In a 3-to-0 decision, the appeals court struck down a portion of the Act that prevents individuals in same-sex marriages recognized by States from receiving Federal benefits conferred on married couples, such as being able to receive spousal Social Security benefits and file taxes jointly. The circuit court held that such a prohibition violated principles of Federalism and unlawfully targeted minority interests (those of homosexuals). Marriage, the court ruled, is a subject that should be defined by the States, and not the Federal government.

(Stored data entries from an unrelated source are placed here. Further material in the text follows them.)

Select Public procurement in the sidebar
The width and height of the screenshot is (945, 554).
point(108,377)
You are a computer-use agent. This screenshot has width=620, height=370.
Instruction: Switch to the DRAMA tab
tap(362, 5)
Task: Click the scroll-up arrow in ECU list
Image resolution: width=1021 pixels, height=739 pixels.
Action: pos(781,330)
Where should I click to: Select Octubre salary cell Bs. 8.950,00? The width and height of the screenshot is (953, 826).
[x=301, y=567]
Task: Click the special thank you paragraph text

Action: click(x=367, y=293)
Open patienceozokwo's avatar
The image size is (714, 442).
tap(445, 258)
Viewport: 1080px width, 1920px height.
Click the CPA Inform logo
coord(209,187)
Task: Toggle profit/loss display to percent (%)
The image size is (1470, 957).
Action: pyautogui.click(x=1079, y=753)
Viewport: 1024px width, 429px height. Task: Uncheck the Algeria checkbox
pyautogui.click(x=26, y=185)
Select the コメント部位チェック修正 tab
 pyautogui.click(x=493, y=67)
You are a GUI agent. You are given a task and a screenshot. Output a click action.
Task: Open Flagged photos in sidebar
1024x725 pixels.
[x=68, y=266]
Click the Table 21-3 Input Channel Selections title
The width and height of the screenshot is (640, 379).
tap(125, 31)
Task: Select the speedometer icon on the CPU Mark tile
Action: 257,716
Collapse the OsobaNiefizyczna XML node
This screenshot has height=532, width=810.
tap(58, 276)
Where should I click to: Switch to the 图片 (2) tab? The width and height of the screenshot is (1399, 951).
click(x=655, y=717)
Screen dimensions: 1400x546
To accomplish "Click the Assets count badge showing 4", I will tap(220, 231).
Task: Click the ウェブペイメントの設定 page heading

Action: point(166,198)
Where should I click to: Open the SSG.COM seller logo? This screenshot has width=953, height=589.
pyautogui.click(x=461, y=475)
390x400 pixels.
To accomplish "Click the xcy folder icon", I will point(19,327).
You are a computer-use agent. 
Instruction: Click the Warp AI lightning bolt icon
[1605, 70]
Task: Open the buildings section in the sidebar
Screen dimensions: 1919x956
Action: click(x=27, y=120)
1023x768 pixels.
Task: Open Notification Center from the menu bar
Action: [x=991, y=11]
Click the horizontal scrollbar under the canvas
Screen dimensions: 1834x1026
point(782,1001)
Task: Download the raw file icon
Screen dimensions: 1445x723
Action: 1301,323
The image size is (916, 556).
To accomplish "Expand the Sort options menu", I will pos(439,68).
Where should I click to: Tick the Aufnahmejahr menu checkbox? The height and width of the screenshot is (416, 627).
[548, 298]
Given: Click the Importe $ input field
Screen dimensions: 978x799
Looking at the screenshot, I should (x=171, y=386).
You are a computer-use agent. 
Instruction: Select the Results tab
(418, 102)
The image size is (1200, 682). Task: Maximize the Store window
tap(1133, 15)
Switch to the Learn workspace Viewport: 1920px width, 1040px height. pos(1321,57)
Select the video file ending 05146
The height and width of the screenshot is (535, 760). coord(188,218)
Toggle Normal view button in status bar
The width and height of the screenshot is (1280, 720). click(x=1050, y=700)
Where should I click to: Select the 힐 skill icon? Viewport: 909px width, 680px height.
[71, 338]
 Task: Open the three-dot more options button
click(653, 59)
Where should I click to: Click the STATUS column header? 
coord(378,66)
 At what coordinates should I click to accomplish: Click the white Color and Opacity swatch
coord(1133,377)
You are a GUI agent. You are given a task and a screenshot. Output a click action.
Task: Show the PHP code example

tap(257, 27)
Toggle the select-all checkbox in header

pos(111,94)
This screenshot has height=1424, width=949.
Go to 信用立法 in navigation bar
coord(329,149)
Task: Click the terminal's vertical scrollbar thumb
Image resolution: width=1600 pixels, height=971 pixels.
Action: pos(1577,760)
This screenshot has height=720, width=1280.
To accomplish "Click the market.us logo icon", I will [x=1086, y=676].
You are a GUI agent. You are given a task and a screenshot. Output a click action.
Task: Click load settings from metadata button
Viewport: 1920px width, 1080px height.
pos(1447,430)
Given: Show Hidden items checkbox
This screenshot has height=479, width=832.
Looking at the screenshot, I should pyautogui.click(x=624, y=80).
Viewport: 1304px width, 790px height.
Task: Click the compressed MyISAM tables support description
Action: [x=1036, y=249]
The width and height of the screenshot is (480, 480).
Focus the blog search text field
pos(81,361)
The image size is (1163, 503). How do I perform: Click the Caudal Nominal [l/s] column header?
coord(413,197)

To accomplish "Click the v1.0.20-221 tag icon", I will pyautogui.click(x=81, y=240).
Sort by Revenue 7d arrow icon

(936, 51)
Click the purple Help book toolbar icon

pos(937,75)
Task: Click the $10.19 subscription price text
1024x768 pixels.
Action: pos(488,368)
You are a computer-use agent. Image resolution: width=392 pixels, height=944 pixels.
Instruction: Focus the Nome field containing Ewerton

The court declined to rule on whether there is a constitutional right to same-sex marriage, as well as whether States that do not allow same-sex marriages must recognize couples from States that do. In addition, the decision of the First Circuit — which would have only applied to the New England States of Maine, New Hampshire, Rhode Island, and Massachusetts — has been put on hold pending an appeal to the full circuit court or the U.S. Supreme Court.
The case of Gill v. Office of Personnel Management is one of two gay-marriage related cases that have been decided by Federal circuit courts and seem like to be considered by the U.S. Supreme Court. The other is a challenge to Proposition 8, the California ballot measure that outlawed same-sex marriages. On February 7, the Ninth Circuit U.S. Court of Appeals struck down the California law as violating the Fourteenth Amendment.
Supreme Court Debates will provide extensive coverage of these cases if and when they go before the High Court. A decision on certiorari is likely sometime this fall.